The paper misses the opportunity to operationally define “replication” and to set standards for how replication studies should be designed for the field. The issue of what the replication is meant to demonstrate is most basic. Is the replication intended to provide assurance that a specific program, if offered as designed to the population(s) with which it has been tested, can be expected to reliably have a non-zero effect on the desired outcome in future applications? Is it to determine if a class of programs (e.g., mentoring for populations at risk for delinquency) has some significant benefits? Is it to determine from a large class of interventions the factors that make a difference (as illustrated by the Lipsey (2009) and Weisz et al. (2006) meta-analyses of interventions with adolescents)? Or is replication undertaken to demonstrate that a guiding theory is not rejected/is supported (e.g., programs that focus on problem-solving skills and increase self-control lead to lower rates of problem behavior)? In our view, the paper would have been more helpful if it had elaborated on the types of replication research described and developed standards for the design of each type of replication study. At this point in the development of prevention science, it would have been especially helpful for the paper to provide standards for replication studies that seek to answer the first question above, that is “Can a specific program, if offered as designed, be expected to reliably produce a non-zero effect on the desired outcome in future applications with the population(s) with which it has been tested?”

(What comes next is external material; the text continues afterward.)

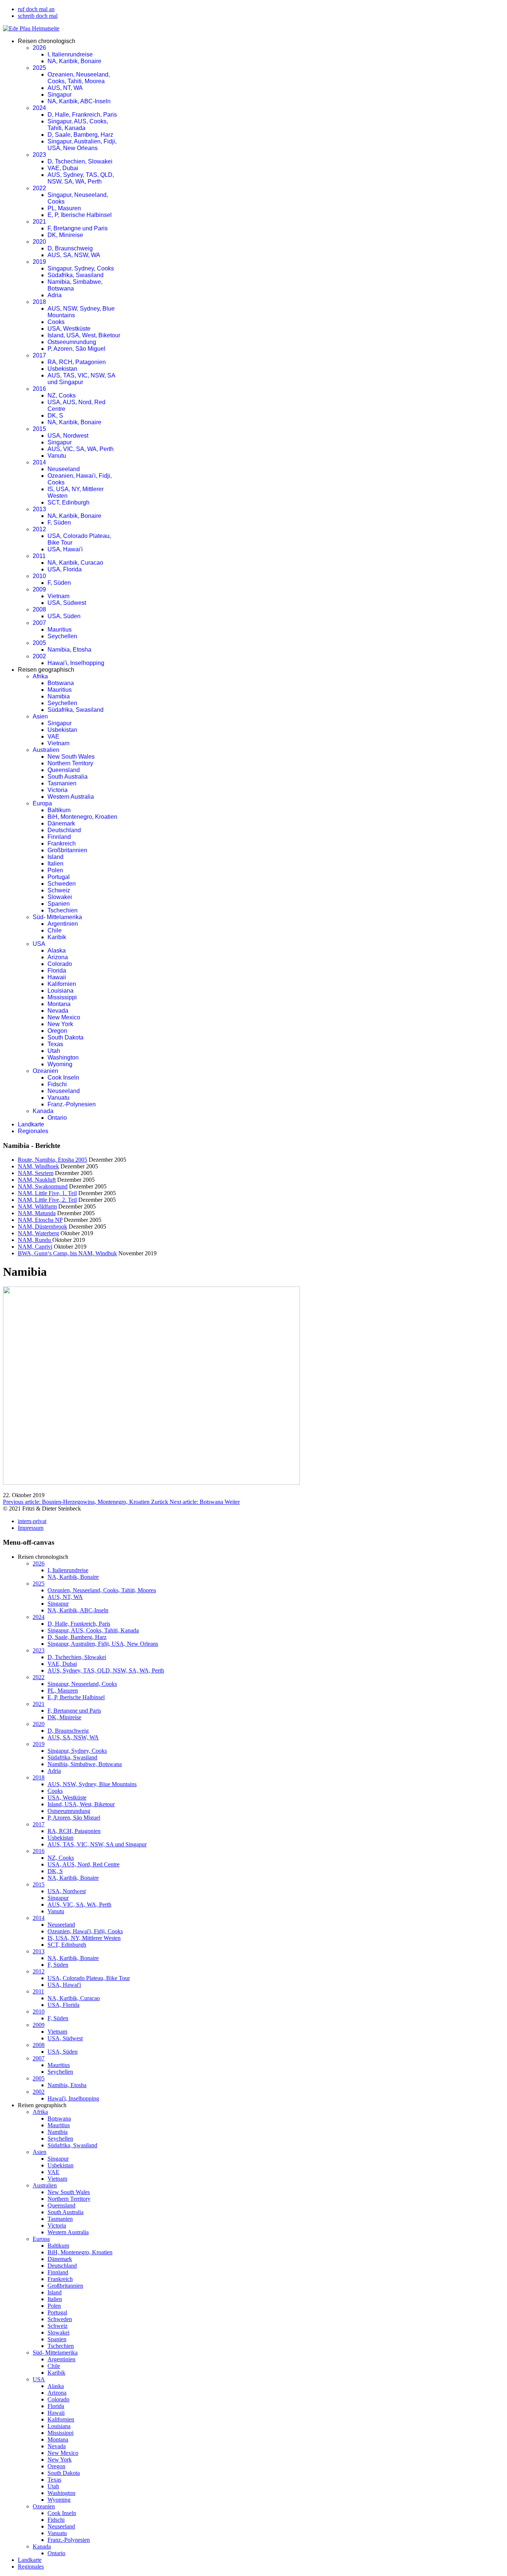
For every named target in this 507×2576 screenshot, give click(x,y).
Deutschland (64, 830)
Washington (63, 1057)
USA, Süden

It also would have been helpful if the paper had discussed more completely the different dimensions that are likely to vary in the real world in replication studies (e.g., location, population characteristics, developer involvement, research team decisions, implementation quality) and that might influence program effectiveness. This discussion could then have led to standards for the design of future replication studies. Though touched in the section “Can one study be considered a replicate of another?”, we would like to have seen more discussion of the thorny issue of how to judge whether study B is a replication of study A in light of differences in the content of programs from one study to another. That is, programs are often modified before being subjected to new evaluation. The field needs guidelines to help determine how much and what types of changes to a program should cause the new evaluation to be considered a study of a different intervention rather than a replication of the original. Further, the paper did not explore another important possible difference in replication studies: outcome measurement. What should be done when two or more studies use two or more similar—but not exactly the same—outcomes (e.g., arrests, convictions, self-reports of crime)? What if different outcome measures used in different studies produce conflicting estimates of outcomes with one measure suggesting an effect but other measures suggesting no effect? How should this conflicting information from different outcome measures be weighed in making a decision about whether or not an effect is replicated?

In sum, while this paper makes an important contribution in suggesting methods for combining results from multiple studies to determine the effect size likely to be achieved by an intervention, we were disappointed that it did not achieve the larger objective of providing standards to guide replications in prevention science in the future. Prevention scientists still need to begin discussing specific “road rules” to be followed to guide a decision about whether to include a study as a replication study or not and about how to combine studies that are considered replications. We compliment the authors on initiating a conversation on the important topic of replication, and we look forward to discussions that will create a viable operational definition of replication for the field of prevention science.